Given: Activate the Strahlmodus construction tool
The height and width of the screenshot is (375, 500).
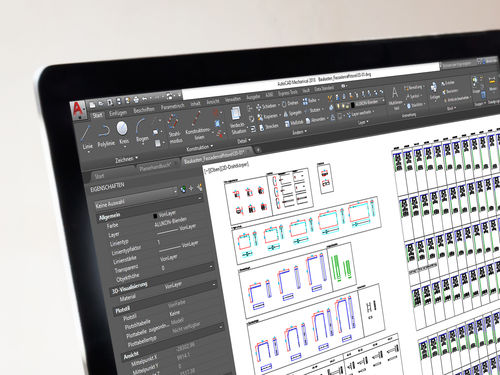Looking at the screenshot, I should 174,129.
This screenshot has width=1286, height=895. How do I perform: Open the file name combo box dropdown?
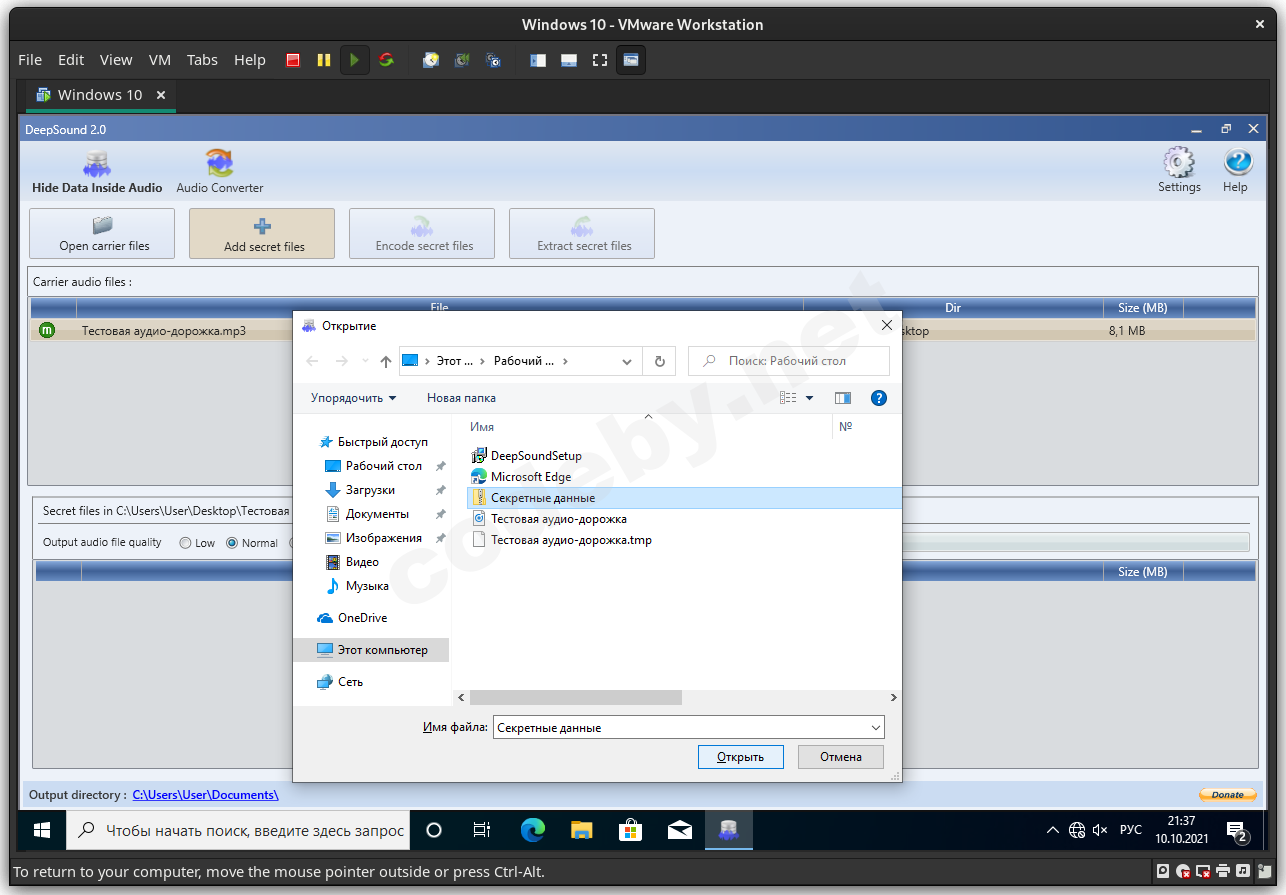(876, 728)
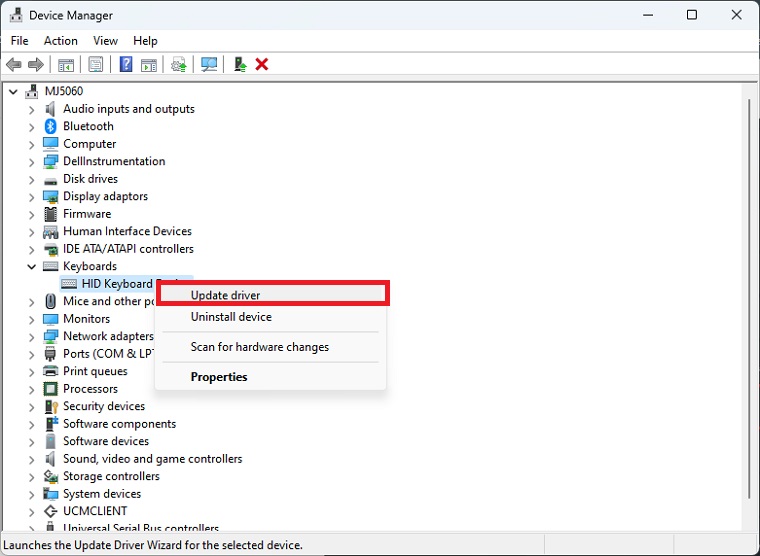Click the Bluetooth device category icon
The width and height of the screenshot is (760, 556).
click(51, 126)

● **Exercise brief**:
Can you update the rows above so that "dropdown" becomes "menu", with nothing else changed, and leave the pictures out of your answer?

● **The result**:
Given: Activate the Strahlmodus construction tool
The height and width of the screenshot is (375, 500).
Looking at the screenshot, I should 174,129.
This screenshot has width=1286, height=895. How do I perform: Open the file name combo box menu?
(876, 728)
Click the Bluetooth device category icon
The width and height of the screenshot is (760, 556).
click(51, 126)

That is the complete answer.